There’s a simple rule at play here: where there is no compelling case for change, the status quo is likely to prevail. As vendors, we’ve got to put a value on our prospect’s problem before we can put a value on our solution. We’ve got to make sure that our sales people fully explore their prospect’s pains - and their potential gains - before they rush to prescribe our products or services.
And we’ve got to help our prospect to establish a clear value gap between their current situation and where they recognise that they need to be. If there is no value gap - or if the value gap is insignificant - the prospect is probably going to stick with the status quo, no matter how good the solution fit.

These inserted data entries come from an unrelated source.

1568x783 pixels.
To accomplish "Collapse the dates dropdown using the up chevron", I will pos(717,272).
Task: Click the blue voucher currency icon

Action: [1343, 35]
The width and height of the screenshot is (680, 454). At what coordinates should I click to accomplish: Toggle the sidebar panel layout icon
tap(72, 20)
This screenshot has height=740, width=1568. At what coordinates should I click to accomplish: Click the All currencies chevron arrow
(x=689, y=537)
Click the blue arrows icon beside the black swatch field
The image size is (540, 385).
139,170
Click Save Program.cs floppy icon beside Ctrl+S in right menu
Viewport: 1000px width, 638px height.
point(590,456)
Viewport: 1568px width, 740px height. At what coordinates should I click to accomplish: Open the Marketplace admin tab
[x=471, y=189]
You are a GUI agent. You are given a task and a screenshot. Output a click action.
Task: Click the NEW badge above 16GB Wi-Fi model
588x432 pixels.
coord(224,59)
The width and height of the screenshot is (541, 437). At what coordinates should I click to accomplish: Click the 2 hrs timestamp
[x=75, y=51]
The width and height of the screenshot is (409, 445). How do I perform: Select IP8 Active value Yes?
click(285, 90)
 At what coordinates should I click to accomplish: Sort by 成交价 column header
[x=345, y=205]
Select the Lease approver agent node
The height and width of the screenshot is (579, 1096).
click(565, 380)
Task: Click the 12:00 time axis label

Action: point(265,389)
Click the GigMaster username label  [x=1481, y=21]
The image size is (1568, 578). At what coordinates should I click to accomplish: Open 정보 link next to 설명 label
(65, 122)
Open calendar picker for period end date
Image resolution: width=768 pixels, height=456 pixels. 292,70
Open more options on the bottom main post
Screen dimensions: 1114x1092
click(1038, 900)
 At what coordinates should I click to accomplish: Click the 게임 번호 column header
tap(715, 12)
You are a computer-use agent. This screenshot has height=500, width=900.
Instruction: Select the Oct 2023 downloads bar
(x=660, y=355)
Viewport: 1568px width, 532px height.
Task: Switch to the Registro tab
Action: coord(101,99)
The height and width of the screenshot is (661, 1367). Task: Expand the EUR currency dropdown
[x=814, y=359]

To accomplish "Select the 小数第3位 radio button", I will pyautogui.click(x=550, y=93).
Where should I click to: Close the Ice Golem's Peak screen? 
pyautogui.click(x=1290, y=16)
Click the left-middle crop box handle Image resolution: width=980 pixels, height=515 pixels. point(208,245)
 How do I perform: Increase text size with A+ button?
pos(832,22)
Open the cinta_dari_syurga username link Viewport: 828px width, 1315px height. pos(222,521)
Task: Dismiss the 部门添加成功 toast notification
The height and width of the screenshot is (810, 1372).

That’s why one of the most important roles of any first-line sales manager is to ensure that their sales people have qualified whether their prospects are really motivated to do anything. And we can only make that judgement if we have fully explored the costs and consequences of inaction - and made sure that a clear and compelling case for change exists.
BANT isn't enough
I’m no great fan of the increasingly archaic BANT approach to opportunity qualification, for reasons that I may explore in a future article. But even if the opportunity appears to tick all of the BANT boxes - Budget, Authority, Need and Timeframe - we still need to make sure that both we and the prospect understand why sticking with the status quo would be the worst possible option.
We need to take the time to fully understand what would happen if the prospect’s current situation continued into the future. What avoidable (and preferably rapidly accumulating) costs might be incurred? What valuable opportunities might be missed? Who else within their organisation might be affected? What risks might the organisation be exposed to?
How can we present the costs and consequences so as to persuade the prospect that they simply cannot afford not to take action? How can we weave both rational and emotional motivations into a compelling case for change? This is not simply a way of qualifying out opportunities that are unlikely to do anything: it’s also a way of helping to shape your prospect’s agenda.
Defeating the real competitor
If you are determined to cut down on all those wasted resources that are currently being ploughed into projects that end up going nowhere, you need to first recognise that “doing nothing” is one of your most insidious competitors. You need to coach, train and equip your sales people to resist the itch to pitch and focus instead on the need for change.
And please, don’t just ask your sales people when an opportunity is going to close and what their chances of winning are: make sure you also ask them why their prospect should do anything at all, and why their need is urgent. And if you don’t get the answers you want, you need to get your sales people to go back and requalify their opportunities again.